Luft in die Lungen

Von vielen Kunden höre ich in diesen Tagen, dass das Pferd hustet. In den meisten Fällen wird beim ersten Antraben ein- oder zweimal abgehustet. Fragt man nach, erfährt man häufig, dass – nach dem langen Winter – gerade erst wieder mit dem Reiten angefangen wurde. Vor allem in Ställen ohne Halle konnte in der dunklen Jahreszeit nicht entsprechend gearbeitet werden. Häufig ein Grund, warum die Pferde nun beim Reiten abhusten …

Dass das Pferd ein Lauftier ist wissen viele. Was das für seinen Organismus bedeutet hat sich noch nicht in seiner Gänze herumgesprochen. So wissen relativ viele Reiter beispielsweise nicht, dass im Galopp die Bewegung und die Atmung gekoppelt sind und was das für ein Pferd konkret bedeutet. Pro Galoppsprung erfolgt ein Atemzug. Während im Schritt und im Trab ein Pferd sich „aussuchen“ kann, in welchem Rhythmus es zur jeweiligen Fußung atmet, ist es im Galopp dazu gezwungen.

Das hat zur Folge, dass die Größe des Galoppsprungs die Tiefe der Atmung bestimmt: Je größer die Sprunglänge umso tiefer atmet das Pferd ein. Beim Arbeitsgalopp hat ein durchschnittliches Warmblut einen Galoppsprung von rund drei Metern.

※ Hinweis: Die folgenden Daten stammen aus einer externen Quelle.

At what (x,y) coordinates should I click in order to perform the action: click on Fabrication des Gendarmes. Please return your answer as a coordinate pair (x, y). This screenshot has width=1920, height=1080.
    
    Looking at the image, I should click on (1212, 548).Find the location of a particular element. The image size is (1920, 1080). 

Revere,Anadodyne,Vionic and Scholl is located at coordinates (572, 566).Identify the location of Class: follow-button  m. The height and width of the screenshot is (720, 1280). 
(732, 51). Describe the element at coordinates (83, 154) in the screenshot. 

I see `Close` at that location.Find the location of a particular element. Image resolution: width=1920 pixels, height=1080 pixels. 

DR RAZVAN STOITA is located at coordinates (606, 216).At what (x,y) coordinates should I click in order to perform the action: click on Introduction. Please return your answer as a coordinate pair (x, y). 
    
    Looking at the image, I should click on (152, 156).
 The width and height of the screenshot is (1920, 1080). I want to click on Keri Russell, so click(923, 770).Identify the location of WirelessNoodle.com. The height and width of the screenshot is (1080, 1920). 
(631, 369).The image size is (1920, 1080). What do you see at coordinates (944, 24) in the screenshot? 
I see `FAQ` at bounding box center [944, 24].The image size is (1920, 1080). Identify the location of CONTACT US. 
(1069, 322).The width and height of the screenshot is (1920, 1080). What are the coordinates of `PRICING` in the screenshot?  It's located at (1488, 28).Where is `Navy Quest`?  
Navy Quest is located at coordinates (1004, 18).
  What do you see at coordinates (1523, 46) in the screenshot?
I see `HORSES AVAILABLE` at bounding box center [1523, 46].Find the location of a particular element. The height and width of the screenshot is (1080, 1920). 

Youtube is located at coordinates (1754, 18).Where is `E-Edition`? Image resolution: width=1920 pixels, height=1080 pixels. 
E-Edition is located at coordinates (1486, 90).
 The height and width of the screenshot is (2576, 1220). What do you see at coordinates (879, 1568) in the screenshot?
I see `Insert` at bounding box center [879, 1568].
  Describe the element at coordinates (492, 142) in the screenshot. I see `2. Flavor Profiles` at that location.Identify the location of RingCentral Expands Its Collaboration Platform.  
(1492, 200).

Ein Galopper auf der Rennbahn erreicht mit einem Sprung etwa sieben Meter. Dabei erhöht sich die Sauerstoffaufnahme auf das bis zu 33-fache. Der Grund dafür ist vor allem die im Vergleich zur Ruhe verzehnfachte Atemfrequenz und die Steigerung des Atemzugvolumens. In Ruhe atmet ein Großpferd 8–16-mal pro Minute, ein Pony etwas öfter, bei Höchstleistung können es 120–150 Atemzüge pro Minute sein.

Weil die Größe eines Galoppsprunges mit der Tiefe der Einatmung verbunden ist, heißt das im Umkehrschluss auch, dass Lungenerkrankungen dazu führen können, dass Pferde nicht in der Lage sind, raumgreifende Galoppsprünge zu vollführen. Auch ein Sprung über ein Hindernis ist ein raumgreifender Galoppsprung. Treten Widersätzlichkeiten beim Springen auf, können die neben Erkrankungen an Extremitäten und Rücken durchaus auch Lungenprobleme als Ursache haben.

In dieser Phase des Galopps findet die Einatmung statt. Mit der Landung nach der Schwebephase beginnt die Ausatmung. Pferde, die sich auch im Winter ausreichend bewegen konnten neigen im Frühjahr weniger zum Abhusten. (© C. Vidal)

In dieser Phase des Galopps findet die Einatmung statt. Die Ausatmung findet in der Stützphase der Vorhand und der Schwebephase statt. Pferde, die sich auch im Winter ausreichend bewegen konnten neigen im Frühjahr weniger zum Abhusten. (© C. Vidal)

Ein weiterer Effekt des Galoppierens – vor allem eines schnellen Galopps mit weiten Sätzen – ist die Durchblutung und Belüftung der Lunge. Nur so werden alle Bereiche der Lunge mit relativ frischer Luft gefüllt, was sonst nicht der Fall ist, da das Pferd immer eine Mischung aus bereits geatmeter und frischer Luft in die Lunge transportiert. Die Innenfläche einer Pferdelunge, also der Bereich, der Sauerstoff aufnimmt, beträgt bei einem Warmblut etwa 2.500 Quadratmeter. Das entspricht der Fläche von zwei Reitplätzen je 20 x 60 Meter. Man kann sich also vorstellen, welches Potenzial verlorengeht, wenn man es nicht immer wieder ausnutzt. Und das ist auch der Grund, warum viele Pferde ohne ausreichend Bewegung verschleimen und dann abhusten, sobald wieder mehr Luft in die Lungen kommt.